And yes on the costs because RSPCA cases are treated as private prosecutions the costs are way out of line of those within the normal court system and legal aid is not so readily available to defendants in these cases.


----------



## zaminda (7 January 2016)

I would certainly like to see a charity ombudsman, and not just for the RSPCA, there have been some dubious little charities over the years, I seem to remember one getting to the point where all its horses needed rescuing?
I don't like seeing them prosecute either, there have been some very dubious cases. From people who have had dealings with them,, they are more threatening than the police. (please note not from personal experience, but I do know someone who they came to because of a neighbour dispute!)


----------



## minesadouble (7 January 2016)

And they the courts often do decide RSPCA cases are futile - usually by which point the RSPCA have have spent vast sums of money - money donated by people who thought they were helping animals - not to be thrown at some futile political court case. I've signed and know many many others who will too.

There is something rotten at the core of the RSPCA. I think the clinching factor for me was when it was revealed that they were taking legacies from people after assuring their pets a future then putting the animal in question to sleep. Not to mention the infamous case involving the Arabs where they were shot despite the offer of help from the AHS then claimed vast keep expenses for animals that were deceased. The actions of a despicable organisation.


----------



## ChesnutsRoasting (7 January 2016)

Who would protect animals & charge those suspected of cruelty if not the RSPCA? The police? They are in the midst of massive cutbacks both in money & workforce. My local station is due to close soon. The police are no longer responsible for strays so how on earth are they expected to protect the thousands of neglected animals in this country? It simply wouldn't work & even more animals would suffer.


----------



## popsdosh (7 January 2016)

ChesnutsRoasting said:



			Who would protect animals & charge those suspected of cruelty if not the RSPCA? The police? They are in the midst of massive cutbacks both in money & workforce. My local station is due to close soon. The police are no longer responsible for strays so how on earth are they expected to protect the thousands of neglected animals in this country? It simply wouldn't work & even more animals would suffer.
		
Click to expand...

By the way the RSPCA need the police to help them investigate cruelty anyhow as the RSPCA has no more powers than any other citizen in this country. IE they cannot enter your property uninvited, They still need a police officer and a search warrant. So two lots of resources are tied up! . They like to perpetuate the myth they have extra powers as it makes their job easier but in truth they dont . Also they have no powers to make you sign over animals to them .

Nobody is suggesting taking away their right to investigate but there needs to be a check in the system on prosecutions because whatever they say there is certainly a political cause to some of their more outlandish and expensive cases they very often fail but cost into hundreds of thousands that should be spent protecting animals. It was interesting after their last appearance before the commons committee I believe they said themselves they had no more plans for fresh prosecutions under the hunting act so perhaps the message has struck home at last.

Data items
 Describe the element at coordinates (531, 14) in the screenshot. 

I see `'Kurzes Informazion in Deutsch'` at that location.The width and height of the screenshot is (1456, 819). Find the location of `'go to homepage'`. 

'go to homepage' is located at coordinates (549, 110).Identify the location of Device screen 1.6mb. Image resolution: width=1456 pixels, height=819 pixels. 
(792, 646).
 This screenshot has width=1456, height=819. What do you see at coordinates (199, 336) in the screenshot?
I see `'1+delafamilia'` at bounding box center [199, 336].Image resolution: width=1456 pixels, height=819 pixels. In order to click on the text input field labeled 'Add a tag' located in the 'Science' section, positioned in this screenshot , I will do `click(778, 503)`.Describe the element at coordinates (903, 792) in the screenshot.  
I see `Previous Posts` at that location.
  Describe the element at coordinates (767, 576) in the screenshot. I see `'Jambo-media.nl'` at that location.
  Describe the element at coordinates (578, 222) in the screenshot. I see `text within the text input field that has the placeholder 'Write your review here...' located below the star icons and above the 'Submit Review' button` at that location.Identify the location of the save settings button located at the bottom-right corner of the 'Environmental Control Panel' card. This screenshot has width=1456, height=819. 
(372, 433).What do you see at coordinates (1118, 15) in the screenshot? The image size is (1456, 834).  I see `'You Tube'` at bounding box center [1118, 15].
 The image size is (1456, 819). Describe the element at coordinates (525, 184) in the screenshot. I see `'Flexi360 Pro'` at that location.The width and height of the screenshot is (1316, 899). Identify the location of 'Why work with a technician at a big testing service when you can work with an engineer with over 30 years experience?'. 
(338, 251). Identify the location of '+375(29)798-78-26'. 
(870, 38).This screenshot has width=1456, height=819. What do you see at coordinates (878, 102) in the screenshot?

:: Written tasks ::
A) According to the forum thread, what does the RSPCA still need in order to enter a property?
B) Reproduce the passage of the forum thread from "I don't like" to "a neighbour dispute!)".

:: Solutions to each task ::
A) A police officer and a search warrant.

B)
I don't like seeing them prosecute either, there have been some very dubious cases. From people who have had dealings with them,, they are more threatening than the police. (please note not from personal experience, but I do know someone who they came to because of a neighbour dispute!)